A Richmond criminal attorney, Horace Hunter, ran (and continues to run) a blog. He wrote about things he knew: the law, the news, and, perhaps misguidedly, his own cases. The Virginia State Bar evidently didn’t care for Hunter’s writing, smacking him with a formal misconduct charge premised on his website. Among other things, they faulted Hunter for failing to include a disclaimer when he talked about prior cases. (Virginia felt he should include the ordinary stuff along the lines of, “Prior results do not guarantee future success.”) Today, the misconduct charge was upheld, evidently finding that the blog was indeed meant to market the firm and therefore amounted to advertising.
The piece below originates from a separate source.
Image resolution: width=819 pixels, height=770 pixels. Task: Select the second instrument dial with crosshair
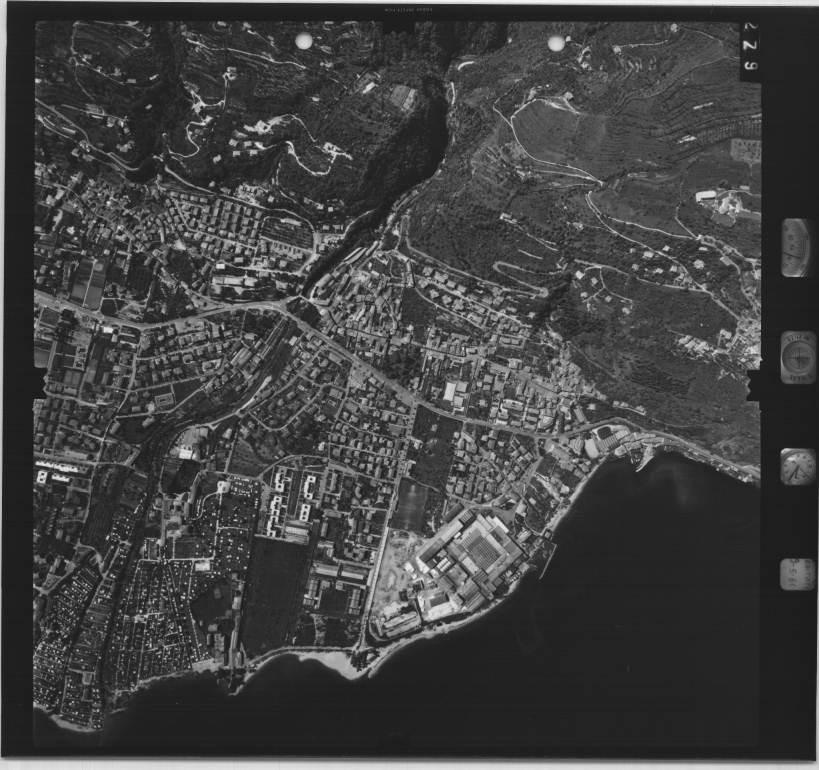coord(798,356)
Some people are going to take this case and extrapolate big things from it. The bar is going to come after lawyers who blog! It’s the end of social media for lawyers! Delete all the blogs! But I think we needn’t panic yet. The ruling only covers blogs wherein an attorney talks about his own cases, which realistically can raise a number of issues even absent the VSB’s ruling. (Client confidences, anyone?) And Virginia’s disclaimer rule only seems to reach those “prior case” posts, so everyone else should be ok.

Still, I think this case provides another reminder that lawyers should think carefully before jumping into the social media frenzy. It seems a lot of lawyers–especially lawyers my age–think social media is the gravy train to success. Mr. Hunter’s unfortunate case reminds us that some caution might be in order before hopping on.